* WORK REQUEST 1 *
In two sentences, sum up the review of the Spilligion album below.
* WORK REQUEST 2 *
According to the review of the Spilligion album below, which song is the album's lead single?
* WORK REQUEST 3 *
Extend the review of the Spilligion album below past its final lines, keeping the same voice.

Music

Prayers, Bars, And Bears—Oh My! Spilligion, Spillage Village’s Latest Release

The Atlanta collective's major label debut soundtracks 2020’s last leg and gifts the community a project with its heart truly in mind.

Poetic and uniquely positive reviews have been consistently coming through the airwaves for Spilligion, Spillage Village’s latest creation. The Atlanta collective’s (consisting of Mereba, EarthGang’s Johnny Venus and Doctur Dot, JID, 6lack, Benji, Hollywood JB, and Jurdan Bryant) major label debut soundtracks 2020’s last leg and gifts the community a project with its heart truly in mind. This project has been on repeat for me this past month because it’s an example of creatively releasing emotions and discussing trauma, while criticizing the current state of the world. What can be heard on Spilligion is the passion of each member and contributor, especially during these turbulent times. With each listen I am picking up sounds I have never heard, different lines are sticking with me, and I am emotionally affected in more complex ways—which is a powerful characteristic of Black talent—in witnessing this experience through different perspectives. By discussing a couple of major themes of the collective’s fourth album, I want to shine a light on Black art doubling as timestamps, for us, for years to come.

The wordplay of the project’s title foreshadows the church and religious motifs that are evident throughout. We begin with the church skit: wise elders trying to put the young folk onto some knowledge. Beginning the album with this gives us that familiar sense of community and also shows us how, as a people, we have always been connected to the church. We can dive deeper into the metaphor, when we think about the countless amount of extremely talented Black musicians who have gotten their start in the church as well; and when we think about how much the community cherishes gospel, religion(s)—Christian origins, and family. It’s clear that the members of Spillage Village are no stranger to these themes. “I pray for my family/I pray about money, I pray about money (money)/I pray about peace/I pray it’s all peace, I pray about peace/I pray it’s all love (JID with the chorus of “Ea’alah”).” There would be no religious motif without the mention of prayer and its power. The project never shies away from discussing what Black people face daily. There’s quite a lot of praying to be done these days—in the midst of a pandemic, during an overwhelming election year/season, as police brutality remains an issue, as the world burns. The world has ended many times by the hands of white supremacy. “End of Daze,” the album’s lead single, expresses a feeling of impending doom, with the artists offering thoughts and advice for these last days. The chorus is hauntingly relatable:

It’s the end of days, end of times/My, oh my/Up in a blaze, you can’t hide (Can’t hide)/Why oh why? All the kids afraid, momma cries/God packed His bags and said, ”Bye-bye”/God packed Her bags and said, “Bye-bye”/Why, why, why?

* MATERIAL PROVIDED *
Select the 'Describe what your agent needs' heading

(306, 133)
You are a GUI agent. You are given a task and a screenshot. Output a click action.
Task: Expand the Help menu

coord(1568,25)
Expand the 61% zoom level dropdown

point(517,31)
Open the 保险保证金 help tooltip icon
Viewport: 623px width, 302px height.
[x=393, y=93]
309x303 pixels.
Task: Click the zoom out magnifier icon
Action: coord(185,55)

---

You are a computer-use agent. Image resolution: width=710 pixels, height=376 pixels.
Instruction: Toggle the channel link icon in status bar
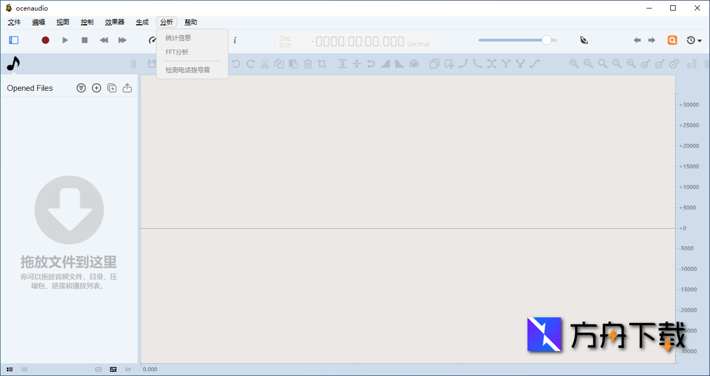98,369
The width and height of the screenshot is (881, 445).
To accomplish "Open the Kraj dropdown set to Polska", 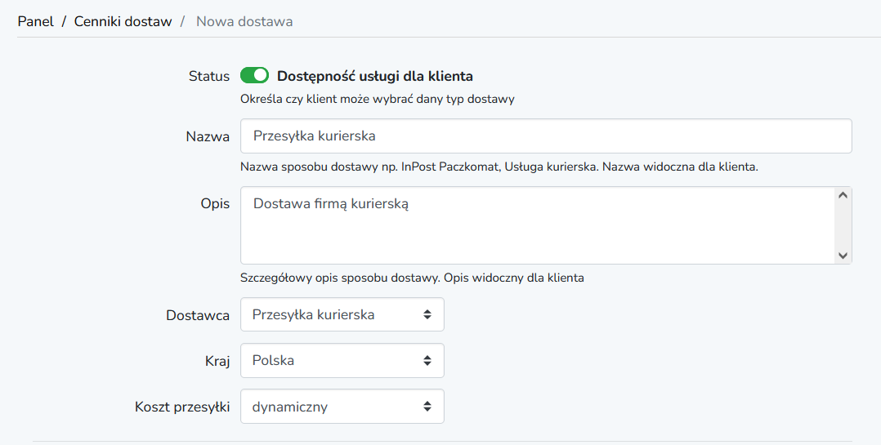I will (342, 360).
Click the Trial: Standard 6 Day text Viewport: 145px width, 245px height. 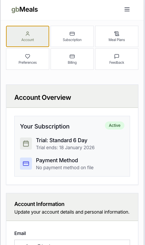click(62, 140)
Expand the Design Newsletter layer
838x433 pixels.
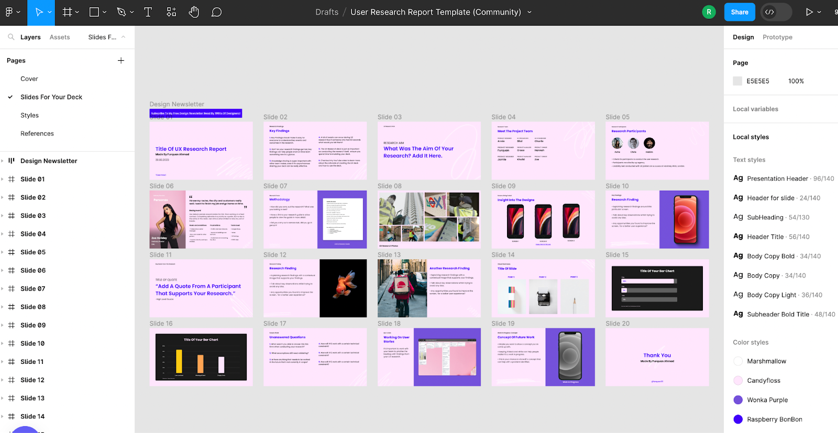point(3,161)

* TASK ANSWER 1 *
Spilligion, the major label debut of the Atlanta collective Spillage Village, has drawn positive reviews, and the writer has kept it on repeat because it creatively releases emotions, discusses trauma, and criticizes the current state of the world. The review traces the church and religious motifs hinted at by the album's title, from the opening church skit to the prayers in "Ea'alah" and the feeling of impending doom in the lead single "End of Daze."

* TASK ANSWER 2 *
"End of Daze"

* TASK ANSWER 3 *
Doctur Dot, JID, Mereba, Johnny Venus

One can look at the constant tragedies, all that we see on the news, the current state of the world and truly feel as though God is no longer listening. Tying back to the religious motif with doomsday/apocalypse as prophecy, I commend Spillage Village for posing difficult questions and creating work that calls for further thinking. It is natural to question faith (question life itself) when so much death and destruction unfolds before our very eyes. We are reminded that we all feel lost in this fear of the unknown, what it feels like to not have any answers or solutions for the world’s problems. 

Black death at the hands of law enforcement in a country that promises liberty and justice for all is the type of cruel irony that Black Americans are used to. It looms over us—seeming so unavoidable that we have to constantly change our daily practices in hopes that it’ll somehow make a difference, or that we’ll be spared even if it’s for just another day. The murders of innocent Black men and women captured during the months we’ve all been confined to our homes this year? Far from isolated incidents. The exhaustion and hopelessness that we’ve felt is what we’ve been feeling long before the rest of this country has “woken up to social injustice.” We’ve been protesting, and will continue to protest until there is reform. 

“Police, they beat me, we storm the same streets/We storm the same block, won’t stop ’til we free… Baby, I’m a king, I’m a god, a thug/My verses will live if I die from slugs.” 

Johnny Venus on “Baptize”

Black artists have been putting our reality on wax for decades, and it is a real shame that the same trials and tribulations for us in this country right now mirror those of the past in far too many ways. 

Music— Art itself, by Black creators (and creators in other marginalized groups) is crucial. There’s a pattern that has existed with a major part of oppression being the erasure and rewriting of truth. Our art will act as primary sources for future generations, and our documented experiences hold more power than we can fathom at the moment. Projects like Spilligion tell our stories. As the world seems to end, burn, crumble all around us—there is a rebirth on the horizon, especially for the people who’ve been subject to this country’s greatest evils. The work of this collective feels familial because they recognize the importance of storytelling, it transcends rap by crossing genres, is political, and states a very clear message as we face a system. This fight—ancestrally taxing, indefinite, and undeserved. Still, we live as protest. Life, and living, as rebellion.